If a person isn’t eating enough, it can lead to weight loss and less muscle strength. They may also feel tired and weak. This can make them frailer and less able to recover from infections or viruses. 

What can cause poor appetite?

  • Physical difficulties – such as problems with chewing and swallowing or constipation.
  • Depression – loss of appetite can be a sign of depression. Depression is common in people with dementia. There are effective treatments for depression, including medication and other therapies. If you suspect that the person you are caring for has depression, consult the GP. 
  • Communication – the person with dementia may have problems communicating that they’re hungry, that they don’t like the food they have been given or that it’s too hot. Or they may be unsure what to do with the food. They may communicate their needs through their behaviour. For example, they may refuse to eat or hold food in their mouth. You could try giving them a choice of food, or using prompts and pictures so they can choose the food they would like. 
  • Pain – the person may be in pain or discomfort, which can make eating difficult. They may have problems with their dentures, sore gums or painful teeth. Dental care, oral hygiene and regular mouth checks are important. 
  • Tiredness and concentration – tiredness can cause people with dementia to not eat or give up partway through a meal. It can also lead to other difficulties such as problems with concentration or with co-ordination. People with dementia may have difficulties focusing on a meal all the way through. It’s important to be aware of this and support the person to eat when they are most alert. 
  • Medication – changes to medication or dosage can result in appetite changes. If you think this may be the case, speak to a pharmacist or the GP.
  • Physical activity – if the person is not very active during the day, they may not feel hungry. Encouraging them to be active will be good for their wellbeing and may increase their appetite. Equally, if the person is very active or restless – for example, walking about or fidgeting – they may use extra calories and may be hungrier than usual or lose weight more quickly. 

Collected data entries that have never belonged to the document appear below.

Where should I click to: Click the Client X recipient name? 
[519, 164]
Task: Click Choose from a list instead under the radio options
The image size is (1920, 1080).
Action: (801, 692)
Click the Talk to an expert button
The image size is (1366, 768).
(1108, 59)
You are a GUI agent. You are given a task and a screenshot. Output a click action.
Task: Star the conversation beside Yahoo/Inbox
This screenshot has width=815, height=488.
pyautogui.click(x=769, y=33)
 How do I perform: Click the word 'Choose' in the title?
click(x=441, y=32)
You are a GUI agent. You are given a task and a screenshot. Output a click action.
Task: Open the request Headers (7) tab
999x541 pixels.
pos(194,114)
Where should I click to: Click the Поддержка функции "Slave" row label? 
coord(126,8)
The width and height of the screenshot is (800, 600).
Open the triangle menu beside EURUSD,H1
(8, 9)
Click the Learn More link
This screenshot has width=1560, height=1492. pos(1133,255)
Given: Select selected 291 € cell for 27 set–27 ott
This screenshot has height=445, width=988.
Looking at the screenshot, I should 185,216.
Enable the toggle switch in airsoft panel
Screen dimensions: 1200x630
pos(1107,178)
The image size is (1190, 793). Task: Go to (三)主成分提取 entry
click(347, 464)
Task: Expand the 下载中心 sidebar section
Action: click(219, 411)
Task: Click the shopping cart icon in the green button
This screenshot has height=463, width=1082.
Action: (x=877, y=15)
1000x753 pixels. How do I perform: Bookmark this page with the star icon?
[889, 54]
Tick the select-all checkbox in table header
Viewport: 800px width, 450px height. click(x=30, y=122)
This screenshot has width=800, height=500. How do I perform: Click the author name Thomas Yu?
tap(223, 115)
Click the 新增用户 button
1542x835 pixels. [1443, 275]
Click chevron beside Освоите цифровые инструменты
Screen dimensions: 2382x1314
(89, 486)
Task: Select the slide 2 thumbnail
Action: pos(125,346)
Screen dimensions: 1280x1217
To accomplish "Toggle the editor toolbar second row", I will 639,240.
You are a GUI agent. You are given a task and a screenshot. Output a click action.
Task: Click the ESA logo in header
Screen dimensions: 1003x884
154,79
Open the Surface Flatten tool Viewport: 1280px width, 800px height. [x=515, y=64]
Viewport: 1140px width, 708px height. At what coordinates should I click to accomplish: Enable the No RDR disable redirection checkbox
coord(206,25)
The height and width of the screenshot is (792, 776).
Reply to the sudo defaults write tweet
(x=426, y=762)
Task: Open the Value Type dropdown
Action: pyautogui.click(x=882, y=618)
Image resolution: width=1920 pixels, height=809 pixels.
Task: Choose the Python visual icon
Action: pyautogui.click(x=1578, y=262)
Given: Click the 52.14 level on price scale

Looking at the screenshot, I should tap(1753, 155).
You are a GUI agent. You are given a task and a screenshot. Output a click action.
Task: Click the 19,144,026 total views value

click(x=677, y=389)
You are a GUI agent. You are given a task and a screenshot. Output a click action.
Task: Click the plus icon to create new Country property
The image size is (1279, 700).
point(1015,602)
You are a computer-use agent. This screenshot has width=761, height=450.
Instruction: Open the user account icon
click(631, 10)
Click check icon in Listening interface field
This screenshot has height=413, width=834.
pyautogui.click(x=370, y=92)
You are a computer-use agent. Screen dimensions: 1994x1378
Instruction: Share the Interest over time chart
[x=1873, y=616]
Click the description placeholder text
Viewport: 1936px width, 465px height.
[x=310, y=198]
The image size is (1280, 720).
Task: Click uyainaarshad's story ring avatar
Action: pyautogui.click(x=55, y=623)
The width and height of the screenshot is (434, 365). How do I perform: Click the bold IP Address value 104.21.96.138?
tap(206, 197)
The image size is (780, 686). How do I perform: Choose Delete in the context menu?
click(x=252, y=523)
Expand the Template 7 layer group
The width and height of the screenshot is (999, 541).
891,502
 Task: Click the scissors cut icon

What can help to encourage appetite? 

  • Knowing the person will help, as everyone has their own needs, routines, likes and dislikes.
  • Make food look and smell appealing. Use different tastes, colours and smells. The aroma of cooking – for example freshly baked bread – can stimulate someone’s appetite.
  • Try not to overload the plate with too much food – small and regular portions often work best. Consider serving half portions to keep hot food from going cold and losing its appeal. 
  • Give the person food they like. However, remember that a person’s food preferences can change as their dementia progresses. 
  • Don’t stop someone eating dessert if they haven’t eaten their savoury meal. They may prefer the taste of the dessert.
  • Try different types of food and drink with varying temperatures and textures, such as milkshakes or potato wedges.
  • Give the person gentle reminders to eat, and remind them what the food is.
  • Don’t assume the person has finished because they’ve stopped eating. 
  • If the person is agitated or distressed, don’t put pressure on them. Wait until they are calm and less anxious before offering food and drink.
  • Use eating and drinking as an opportunity for activity and social stimulation. It may be an opportunity to talk about food from their childhood, and this could help to encourage their appetite. They could also help with preparing the food.
  • If the person doesn’t want to eat meals at set times or at a table, make finger foods available such as sausage rolls, falafel, samosas, spring rolls, sandwiches, slices of fruit and vegetables so they can snack on these instead. Some full meals could be served as finger foods, for example roast dinner, as long as they’re presented in easy-to-hold pieces.
  • Look for opportunities to encourage the person to eat. For example, if they’re awake for much of the night then night-time snacks may be a good idea.
  • If the person refuses food, try again a bit later. Remember that these reactions are not a deliberate attempt to be ‘difficult’, or a personal attack. 
  • If they continue to refuse food and you’re concerned about the effect of this on their health, speak to a pharmacist or the GP.